Herr Mühlbauer aus Gleiritsch warnte in seinem Vortrag vor den Folgen des Infraschalls. Was ist Infraschall? Fragen wir Wikipedia: „Infraschall kommt überall in der natürlichen Umgebung vor, wird aber auch künstlich erzeugt, beispielsweise im Verkehrswesen oder durch technische Geräte.“ Das heißt im Klartext, dass jeder Lastwagen, jedes Flugzeug und jeder Zug mehr Infraschall erzeugt, als die Windräder bei Gleiritsch oder die in Mittel- und Norddeutschland.

In Gleiritsch gibt es keine einstürzenden Mauern, auch wenn es behauptet wird, in Gleiritsch ist der angebliche Lärm der Windräder nicht zu hören. Dabei sollen diese deutlich lauter als Flugzeugmotoren sein, wie im Neuen Tag laut eines Redebeitrags berichtet wurde. In Gleiritsch gibt es keinen Leerstand, in Gleiritsch fehlen Bauplätze, in Gleiritsch wurde in der letzten Zeit durch junge Leute gebaut wie nie zuvor. Vom Schlagschatten ist in Gleiritsch nichts wahrzunehmen, der Schwarzstorch schaut ab und zu auch mal vorbei. Am besten sollte man selber mal nach Gleiritsch fahren, um sich ein eigenes Bild zu machen.

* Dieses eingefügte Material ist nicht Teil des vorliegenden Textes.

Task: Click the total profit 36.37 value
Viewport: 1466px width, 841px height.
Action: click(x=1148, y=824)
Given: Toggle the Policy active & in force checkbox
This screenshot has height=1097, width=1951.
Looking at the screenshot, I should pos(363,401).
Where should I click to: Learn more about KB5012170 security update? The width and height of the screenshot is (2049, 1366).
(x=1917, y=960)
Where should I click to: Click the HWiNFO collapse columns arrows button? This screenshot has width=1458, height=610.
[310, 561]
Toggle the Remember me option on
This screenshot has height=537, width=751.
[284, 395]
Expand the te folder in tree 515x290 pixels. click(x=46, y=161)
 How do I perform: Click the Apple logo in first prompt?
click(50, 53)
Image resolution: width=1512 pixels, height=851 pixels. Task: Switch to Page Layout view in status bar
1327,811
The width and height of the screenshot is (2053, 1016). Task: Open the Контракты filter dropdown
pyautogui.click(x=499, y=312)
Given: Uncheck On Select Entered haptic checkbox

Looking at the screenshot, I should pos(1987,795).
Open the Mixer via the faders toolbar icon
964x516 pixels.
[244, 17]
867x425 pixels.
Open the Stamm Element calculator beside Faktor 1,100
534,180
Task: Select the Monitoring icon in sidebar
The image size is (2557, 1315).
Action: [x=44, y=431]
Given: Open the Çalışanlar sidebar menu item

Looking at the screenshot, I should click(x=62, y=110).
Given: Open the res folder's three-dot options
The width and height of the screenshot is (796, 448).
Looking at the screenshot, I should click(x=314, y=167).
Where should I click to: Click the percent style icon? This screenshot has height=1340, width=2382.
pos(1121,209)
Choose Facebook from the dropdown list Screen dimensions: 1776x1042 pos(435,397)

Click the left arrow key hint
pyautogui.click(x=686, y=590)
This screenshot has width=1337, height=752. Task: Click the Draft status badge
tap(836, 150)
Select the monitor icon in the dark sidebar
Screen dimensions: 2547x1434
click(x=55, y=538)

Alle Klagen (etwa um die sieben) der Windkraftgegner wurden in erster und zweiter Instanz abgewiesen. Die Kosten der Verfahren hatten die Kläger zu tragen! Das sind die Fakten!

31.07.2018
Klaus Bergmann

Die BI tut sich keinen Gefallen damit, ständig Quacksalber zu ihren Veranstaltungen zu holen, anstatt den Bürgern weiterzuhelfen, sich mit Fakten eine eigene fundierte Meinung zu bilden. Empfehlen möchte ich daher allen wärmstens die fachlich fundierten Infobroschüren des Bayerischen Landesamtes für Umwelt:
https://www.lfu.bayern.de/buerger/doc/uw_117_windkraftanlagen_infraschall_gesundheit.pdf
und
https://www.bestellen.bayern.de/application/eshop_app000008?SID=2127397965&ACTIONxSETVAL(pdfload.htm,AARTxNODENR:279274,USERxPDFNO:PDF)=Z
Bitte lesen - dann klappts auch mit der seriösen Äuseinandersetzung mit einem Windenergieprojekt.